*** MATERIALS PROVIDED Section Begins ***

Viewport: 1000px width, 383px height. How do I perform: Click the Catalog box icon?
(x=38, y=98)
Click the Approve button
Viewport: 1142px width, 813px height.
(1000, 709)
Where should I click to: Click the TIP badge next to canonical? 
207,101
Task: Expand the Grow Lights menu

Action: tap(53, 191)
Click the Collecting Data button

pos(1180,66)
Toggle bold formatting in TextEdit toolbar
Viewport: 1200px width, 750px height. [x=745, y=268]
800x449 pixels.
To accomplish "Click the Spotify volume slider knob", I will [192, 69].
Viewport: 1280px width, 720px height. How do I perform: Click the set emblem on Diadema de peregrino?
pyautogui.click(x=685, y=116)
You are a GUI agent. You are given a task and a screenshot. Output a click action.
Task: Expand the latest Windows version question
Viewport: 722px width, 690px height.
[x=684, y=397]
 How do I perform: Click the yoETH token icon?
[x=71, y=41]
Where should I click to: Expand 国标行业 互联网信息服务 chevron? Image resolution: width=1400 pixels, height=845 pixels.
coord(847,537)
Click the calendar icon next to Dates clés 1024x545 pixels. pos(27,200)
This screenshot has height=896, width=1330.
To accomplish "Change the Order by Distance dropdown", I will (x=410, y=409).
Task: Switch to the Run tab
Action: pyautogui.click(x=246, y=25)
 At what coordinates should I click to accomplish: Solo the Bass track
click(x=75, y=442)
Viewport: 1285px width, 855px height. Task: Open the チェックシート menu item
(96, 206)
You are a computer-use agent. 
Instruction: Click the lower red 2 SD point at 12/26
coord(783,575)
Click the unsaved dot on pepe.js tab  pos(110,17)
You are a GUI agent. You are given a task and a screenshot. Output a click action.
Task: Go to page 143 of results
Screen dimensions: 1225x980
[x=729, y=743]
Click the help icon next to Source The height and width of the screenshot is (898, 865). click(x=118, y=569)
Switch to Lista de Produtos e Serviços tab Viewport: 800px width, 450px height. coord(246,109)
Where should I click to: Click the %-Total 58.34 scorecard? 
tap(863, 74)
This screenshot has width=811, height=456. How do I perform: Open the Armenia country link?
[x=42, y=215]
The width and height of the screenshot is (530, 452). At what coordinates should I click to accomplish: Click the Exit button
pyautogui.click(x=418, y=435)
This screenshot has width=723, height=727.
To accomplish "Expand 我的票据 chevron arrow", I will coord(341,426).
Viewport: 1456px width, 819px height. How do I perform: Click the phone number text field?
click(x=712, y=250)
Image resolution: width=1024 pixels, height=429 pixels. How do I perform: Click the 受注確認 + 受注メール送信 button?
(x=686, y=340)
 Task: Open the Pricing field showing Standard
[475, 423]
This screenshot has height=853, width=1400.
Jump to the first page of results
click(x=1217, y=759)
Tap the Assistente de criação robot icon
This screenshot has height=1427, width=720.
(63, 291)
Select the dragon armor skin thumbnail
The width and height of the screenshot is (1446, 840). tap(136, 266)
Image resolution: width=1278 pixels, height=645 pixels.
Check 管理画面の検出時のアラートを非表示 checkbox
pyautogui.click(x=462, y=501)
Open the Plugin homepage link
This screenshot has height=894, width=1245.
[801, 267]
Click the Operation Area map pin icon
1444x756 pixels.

*** MATERIALS PROVIDED Section Ends ***

→ PROBLEM REQUIREMENTS
Print only these lines, exactly: the one containing "You are a computer-use agent." and all after it to the end of the entries.

→ ANSWER BELOW
You are a computer-use agent. 
Instruction: Click the lower red 2 SD point at 12/26
coord(783,575)
Click the unsaved dot on pepe.js tab  pos(110,17)
You are a GUI agent. You are given a task and a screenshot. Output a click action.
Task: Go to page 143 of results
Screen dimensions: 1225x980
[x=729, y=743]
Click the help icon next to Source The height and width of the screenshot is (898, 865). click(x=118, y=569)
Switch to Lista de Produtos e Serviços tab Viewport: 800px width, 450px height. coord(246,109)
Where should I click to: Click the %-Total 58.34 scorecard? 
tap(863, 74)
This screenshot has width=811, height=456. How do I perform: Open the Armenia country link?
[x=42, y=215]
The width and height of the screenshot is (530, 452). At what coordinates should I click to accomplish: Click the Exit button
pyautogui.click(x=418, y=435)
This screenshot has width=723, height=727.
To accomplish "Expand 我的票据 chevron arrow", I will coord(341,426).
Viewport: 1456px width, 819px height. How do I perform: Click the phone number text field?
click(x=712, y=250)
Image resolution: width=1024 pixels, height=429 pixels. How do I perform: Click the 受注確認 + 受注メール送信 button?
(x=686, y=340)
 Task: Open the Pricing field showing Standard
[475, 423]
This screenshot has height=853, width=1400.
Jump to the first page of results
click(x=1217, y=759)
Tap the Assistente de criação robot icon
This screenshot has height=1427, width=720.
(63, 291)
Select the dragon armor skin thumbnail
The width and height of the screenshot is (1446, 840). tap(136, 266)
Image resolution: width=1278 pixels, height=645 pixels.
Check 管理画面の検出時のアラートを非表示 checkbox
pyautogui.click(x=462, y=501)
Open the Plugin homepage link
This screenshot has height=894, width=1245.
[801, 267]
Click the Operation Area map pin icon
1444x756 pixels.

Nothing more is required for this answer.